Hace unos días, murió «la última persona que vivió en el pueblo» de Gusandanos. Se trataba de una mujer que hacía tiempo que había abandonado la localidad y que se encontraba en una residencia. El asunto se ha comentado por la zona y lo confirma Emilio Lorenzo, alcalde de Rosinos de la Requejada, el municipio del que depende este lugar ya deshabitado de la zona noroccidental de Zamora. Ahora, apenas queda allí alguna casa habitable en pie. El resto muestra la decadencia propia de los sitios por los que ya casi nadie pisa.
En realidad, las ruinas de las casas, la vegetación acumulada y el silencio son la consecuencia de la realidad que cuentan también las estadísticas: en Gusandanos no hay ninguna persona censada desde el año 2016. Ya va un decenio con el cero puesto para esta localidad que nunca fue grande, pero que se había sostenido con vecinos hasta que transcurrieron los primeros quince años del siglo en curso. Desde entonces, nada.

Ahora, familiares de la última mujer que vivió en el pueblo disponen aún de alguna vivienda utilizable, pero la realidad es que parece difícil pensar en la recuperación de un vecindario que resida en el lugar de manera constante: «Lo intentaremos a ver», apunta, sin mucha convicción, el alcalde de Rosinos, que tiene algunos otros pueblos en su ayuntamiento con una situación que se acerca progresivamente a la de Gusandanos.
No en vano, entre los más de veinte núcleos que tienen menos de diez habitantes censados en la provincia de Zamora, hay dos que se ubican dentro del propio municipio. Uno es Monterrubio, con cinco vecinos, y otro Escuredo, que cuenta con tres. En este último caso, hay fases del invierno en las que cuesta encontrar gente, pero también una explosión demográfica en el buen tiempo. Queda bastante vida, aunque sea estacional.
En varios de los pueblos que aparecen en la lista, ese escenario se repite: vaciado en invierno, repunte en primavera, más gente en verano y vuelta a empezar con el ciclo. En la nómina de localidades se encuentran también lugares que son herencia de la construcción de determinadas infraestructuras, como Salto de Castro o Salto de Villalcampo, ya sin censados, o Moncabril, que tiene tres vecinos según las estadísticas.

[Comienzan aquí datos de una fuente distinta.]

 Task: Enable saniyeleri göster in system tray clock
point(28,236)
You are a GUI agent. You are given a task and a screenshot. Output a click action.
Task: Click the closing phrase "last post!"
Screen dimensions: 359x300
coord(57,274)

Dos tiene Letrillas, mientras que Castillo de Alba o Dornillas aguantan con cuatro. Como Monterrubio, están en cinco Villarino de Cebal o Quintanilla (Justel), mientras que Santa Cruz de los Cuérragos o Valdemerilla se sitúan en seis vecinos. Siete hay en Barrio de Rábano, Las Enillas, Utrera de la Encomienda o Linarejos, y ocho en Valleluengo o Granja Florencia. Más lejos de la quema, con nueve, se ubican Cernecina, Flechas o Paladinos del Valle.
El lector familiarizado con la geografía provincial podrá comprobar que muchos de los pueblos que aparecen en la lista se reparten por la zona noroccidental de Zamora. Es decir, entre Sanabria, La Carballeda y la parte de Aliste, aunque hay algunas excepciones como Las Enillas (Sayago) o Paladinos (Benavente y Los Valles). En general, en las zonas más castigadas, se ven localidades donde el futuro empieza a pender de un hilo.
Las desapariciones
Y es que los pueblos pueden deshabitarse por completo. No es una amenaza irreal. Va ocurriendo con Gusandanos, como sucedió con Otero de Sariegos (Tierra de Campos), que mantiene una comunidad de población vinculada en busca de la conservación de parte del patrimonio de la localidad donde se hunden sus raíces. A partir de cierto momento, solo queda eso. Sujetar la fachada de un interior donde ya no hay gente.